Dissemination and evaluation activities carried out so far and their major results


The following materials were disseminated according to a dissemination plan provided by each Network members:
• The 48 page European Observatory report
• The epidemiological Observatory report
• the Legal report on access to healthcare in 12 countries
• Production of 4 nationally / locally adapted leaflets targeting health professionals
• The bi-monthly newsletter and internal updates on the migrants reception crisis
• The Newsflash (internal update)

The mapping of European stakeholders that preceded the release of the 2015 European Observatory report has been turned into a segmented mailing list, with relevant European civil society contacts (about 400), academics (145), Health Attachés, EC staff (about 40) and about 170 of the most relevant MEPs (i.e. health professionals, or members of ENVI, LIBE, EMPL or FEMM committees). This year, we have also asked all our members to establish national dissemination plans.

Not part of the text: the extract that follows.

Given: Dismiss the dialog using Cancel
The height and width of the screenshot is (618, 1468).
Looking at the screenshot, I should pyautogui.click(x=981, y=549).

In presence of the MEP Jean Lambert and the President of the Royal College of Midwives, the launch of the European observatory report received quite substantial media attention during the press conference in London (May 2015). Moderated by Fiona Godlee, Editor in Chief of the prestigious British Medical Journal, the event was attended by at least 12 journalists (BBC, AFP, Spanish National Radio, Onda Cero Radio and Telecino (Spain), British Journal of Midwifery, Nursing Times, etc.) and generated 128 articles across Europe. Major media outlets such as The Guardian and The Independent in the UK, De Standaard in Belgium, the NOS in the Netherlands published article and interviews on the subject.